Monday, June 30, 2008

Insomnio traidor

Abro los ojos y exhalo profundamente. Por la ventana a medio cerrar entra una corriente de aire frío acompañada del ruido de la calle húmeda, de los charcos de lluvia salpicados con los restos de la llovizna. El dormitorio está apenas iluminado por la poca luz de la calle que atraviesa las cortinas anaranjadas y amarillas, una sábana de circo parchada a conveniencia para efectos de iluminación. Mi piel pálida bajo el efecto amarillento tiene un tono más cálido y tu espalda morena brilla bajo la luz naranja.

Tu respiración se entrecorta con silbidos agudos. Algún día tendrás que romperte la nariz a ver si así dejas que te coloquen el tabique en el lugar correcto. Me desperezo lentamente, me apoyo sobre el hombro para separarme un poco de tu cuerpo y en silencio te miro dormir, única actividad del día en la que no hay confrontaciones. Tu ojo izquierdo me mira sin querer, tus párpados no se cierran del todo mientas duermes. Debe ser tu modo de vigilar, de demostrar desconfianza continua.

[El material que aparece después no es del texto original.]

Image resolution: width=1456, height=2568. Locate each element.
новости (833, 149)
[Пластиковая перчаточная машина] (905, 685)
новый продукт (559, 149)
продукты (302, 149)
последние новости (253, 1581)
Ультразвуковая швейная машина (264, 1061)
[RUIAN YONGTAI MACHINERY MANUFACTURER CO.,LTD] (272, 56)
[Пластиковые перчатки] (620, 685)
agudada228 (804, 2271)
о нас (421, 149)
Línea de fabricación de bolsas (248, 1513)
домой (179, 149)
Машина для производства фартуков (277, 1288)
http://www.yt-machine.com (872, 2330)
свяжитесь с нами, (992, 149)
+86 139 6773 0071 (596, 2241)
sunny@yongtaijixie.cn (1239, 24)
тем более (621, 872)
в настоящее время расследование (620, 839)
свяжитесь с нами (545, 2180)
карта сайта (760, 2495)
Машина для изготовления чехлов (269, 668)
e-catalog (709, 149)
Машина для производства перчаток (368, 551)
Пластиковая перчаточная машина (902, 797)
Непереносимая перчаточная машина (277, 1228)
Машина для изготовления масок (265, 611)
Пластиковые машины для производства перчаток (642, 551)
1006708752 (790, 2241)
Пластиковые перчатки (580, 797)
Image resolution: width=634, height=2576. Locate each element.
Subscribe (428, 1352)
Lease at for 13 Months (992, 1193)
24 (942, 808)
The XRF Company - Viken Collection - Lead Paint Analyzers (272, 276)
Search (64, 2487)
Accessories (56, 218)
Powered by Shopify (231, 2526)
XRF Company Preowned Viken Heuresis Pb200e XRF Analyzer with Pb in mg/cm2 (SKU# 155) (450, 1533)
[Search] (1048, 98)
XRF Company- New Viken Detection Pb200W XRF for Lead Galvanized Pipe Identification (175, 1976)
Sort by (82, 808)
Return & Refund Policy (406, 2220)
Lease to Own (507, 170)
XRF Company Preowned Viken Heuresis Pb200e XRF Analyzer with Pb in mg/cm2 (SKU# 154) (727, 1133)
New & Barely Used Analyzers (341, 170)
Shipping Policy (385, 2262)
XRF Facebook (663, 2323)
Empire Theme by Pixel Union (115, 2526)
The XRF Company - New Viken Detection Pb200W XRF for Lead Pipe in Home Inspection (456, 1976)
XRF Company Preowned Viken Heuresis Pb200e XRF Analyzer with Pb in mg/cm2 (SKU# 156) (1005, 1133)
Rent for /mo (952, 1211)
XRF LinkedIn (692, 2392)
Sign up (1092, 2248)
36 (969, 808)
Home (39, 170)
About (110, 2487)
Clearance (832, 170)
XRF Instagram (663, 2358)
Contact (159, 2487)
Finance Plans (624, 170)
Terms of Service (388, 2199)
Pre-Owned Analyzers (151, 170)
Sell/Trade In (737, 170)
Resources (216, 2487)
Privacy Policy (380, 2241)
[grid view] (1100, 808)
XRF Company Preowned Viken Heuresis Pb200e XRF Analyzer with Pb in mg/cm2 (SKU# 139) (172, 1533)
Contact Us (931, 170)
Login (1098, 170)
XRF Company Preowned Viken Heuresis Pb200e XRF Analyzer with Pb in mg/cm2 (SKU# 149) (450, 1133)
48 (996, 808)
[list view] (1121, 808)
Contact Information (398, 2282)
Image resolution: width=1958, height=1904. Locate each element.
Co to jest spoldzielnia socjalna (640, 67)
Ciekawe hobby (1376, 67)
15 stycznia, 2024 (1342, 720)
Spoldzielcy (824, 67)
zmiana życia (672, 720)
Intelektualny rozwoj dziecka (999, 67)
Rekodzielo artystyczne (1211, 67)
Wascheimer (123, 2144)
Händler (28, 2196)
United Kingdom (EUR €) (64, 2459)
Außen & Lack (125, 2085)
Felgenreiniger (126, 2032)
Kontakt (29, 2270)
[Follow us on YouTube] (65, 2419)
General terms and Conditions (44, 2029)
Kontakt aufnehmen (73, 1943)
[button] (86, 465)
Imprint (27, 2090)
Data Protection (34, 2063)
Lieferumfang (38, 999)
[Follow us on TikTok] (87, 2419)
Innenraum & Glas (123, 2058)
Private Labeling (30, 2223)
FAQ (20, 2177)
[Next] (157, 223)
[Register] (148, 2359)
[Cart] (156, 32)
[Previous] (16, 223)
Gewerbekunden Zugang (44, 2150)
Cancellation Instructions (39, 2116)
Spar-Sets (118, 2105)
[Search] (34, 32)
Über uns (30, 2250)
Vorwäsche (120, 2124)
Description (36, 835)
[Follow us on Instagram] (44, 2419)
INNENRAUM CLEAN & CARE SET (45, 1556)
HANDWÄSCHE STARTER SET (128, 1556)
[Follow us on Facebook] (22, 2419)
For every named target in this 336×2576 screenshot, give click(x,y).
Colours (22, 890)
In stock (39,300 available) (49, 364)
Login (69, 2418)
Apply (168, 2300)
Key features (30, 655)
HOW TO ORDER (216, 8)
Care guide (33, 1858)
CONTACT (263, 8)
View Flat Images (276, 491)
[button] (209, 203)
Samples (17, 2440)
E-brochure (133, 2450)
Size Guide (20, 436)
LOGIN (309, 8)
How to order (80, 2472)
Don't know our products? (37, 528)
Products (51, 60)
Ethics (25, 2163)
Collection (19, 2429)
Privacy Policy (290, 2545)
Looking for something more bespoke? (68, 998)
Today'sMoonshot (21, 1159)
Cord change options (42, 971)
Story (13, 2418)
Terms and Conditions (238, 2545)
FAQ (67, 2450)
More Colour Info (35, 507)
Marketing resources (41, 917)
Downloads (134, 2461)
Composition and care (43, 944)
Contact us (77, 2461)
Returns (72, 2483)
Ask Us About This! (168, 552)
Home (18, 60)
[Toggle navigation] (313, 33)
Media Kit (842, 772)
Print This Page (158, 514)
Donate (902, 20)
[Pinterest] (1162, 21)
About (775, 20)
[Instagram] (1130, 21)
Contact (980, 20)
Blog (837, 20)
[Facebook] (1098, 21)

Me siento contra la pared fría y recorro tu brazo descubierto con los dedos del pie. Es extraño cómo a tu lado el sueño resulta tan poco conciliador y detesto admitir que la filosofía de mi madre era verdad: “Hombre con el que no se puede dormir, no se puede vivir”. Aunque al principio, lo que menos me interesaba de estar a tu lado era el sueño. Lo único que deseaba era mantener vivo el ritmo extasiante de tu cuerpo, la velocidad de tu pensamiento, la intensidad con la que destruías el mundo en pocas palabras.
Te rozo con los dedos de mi pie y tu respiración cambia ligeramente, se suaviza un instante para dar paso a un resoplido feroz.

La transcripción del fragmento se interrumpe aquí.